_AIM OF THE EXERCISE_
Copy the items word for word, starting at the line with "Where should I" and running through the end of the items, with both ends included. Leave out the pictures.

_RECORDS FOR THIS EXERCISE_
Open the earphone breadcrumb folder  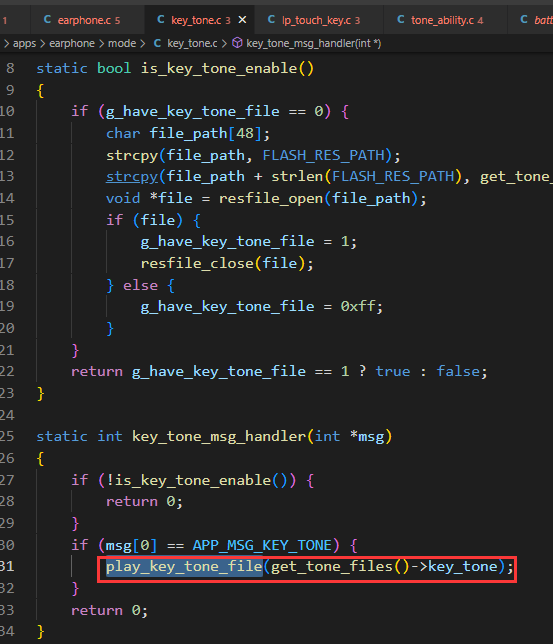click(72, 43)
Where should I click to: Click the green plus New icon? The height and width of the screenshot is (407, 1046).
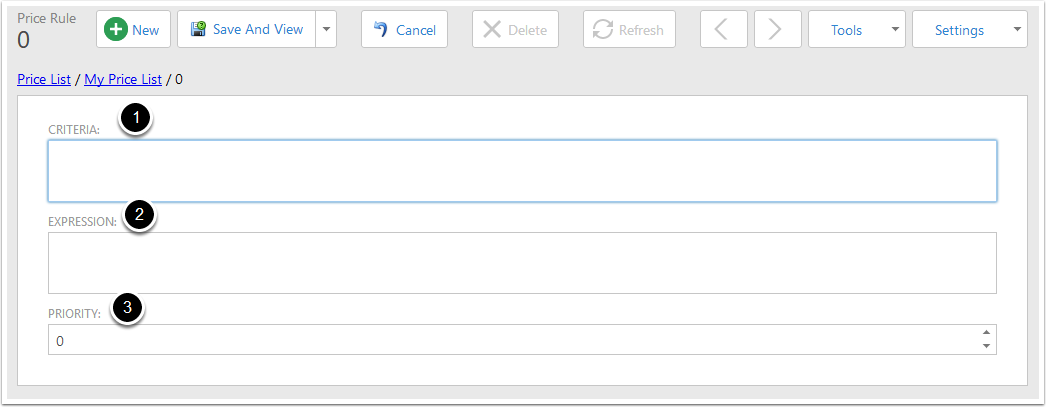[117, 29]
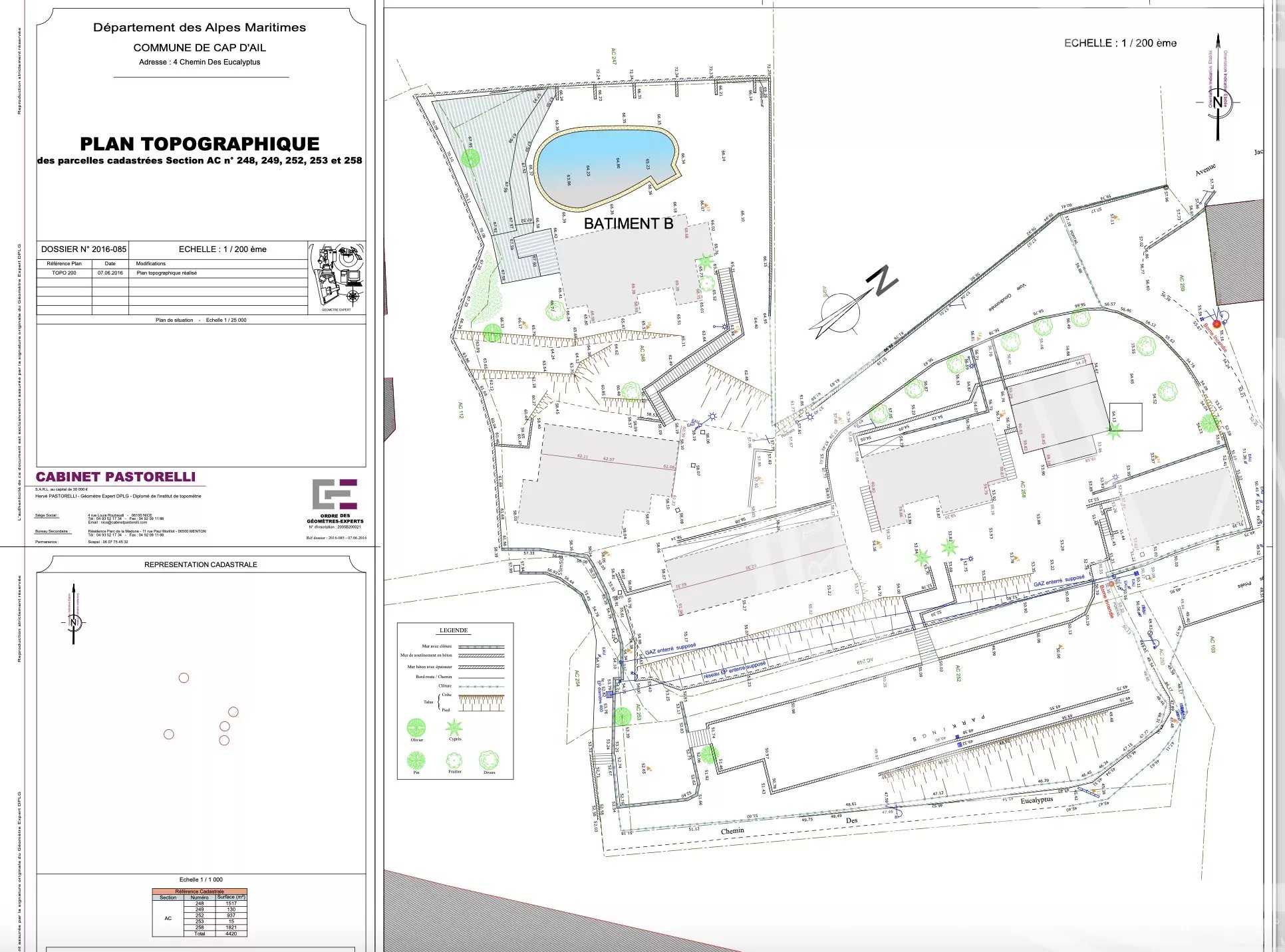Click the REPRESENTATION CADASTRALE header
1285x952 pixels.
(200, 564)
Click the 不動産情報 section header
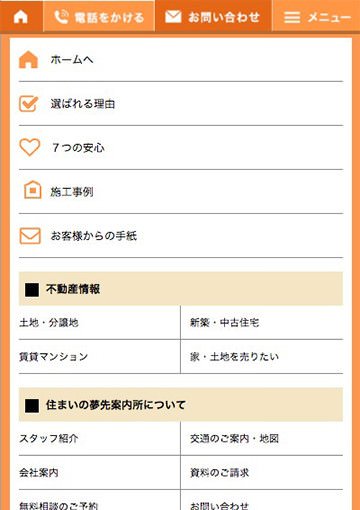360x510 pixels. tap(181, 289)
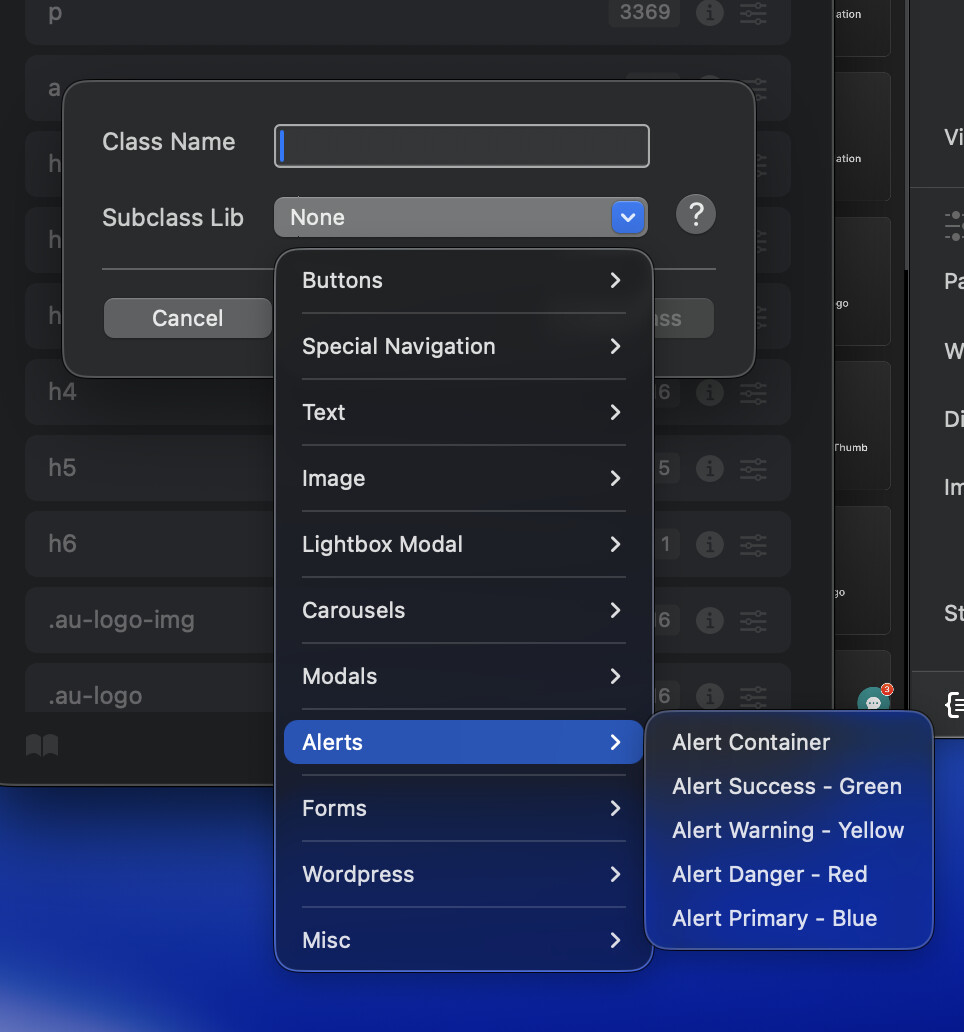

_SOLVED PROBLEM_
Where should I click to: Click the green plus New icon? The height and width of the screenshot is (407, 1046).
[117, 29]
Click the REPRESENTATION CADASTRALE header
1285x952 pixels.
(200, 564)
Click the 不動産情報 section header
360x510 pixels. tap(181, 289)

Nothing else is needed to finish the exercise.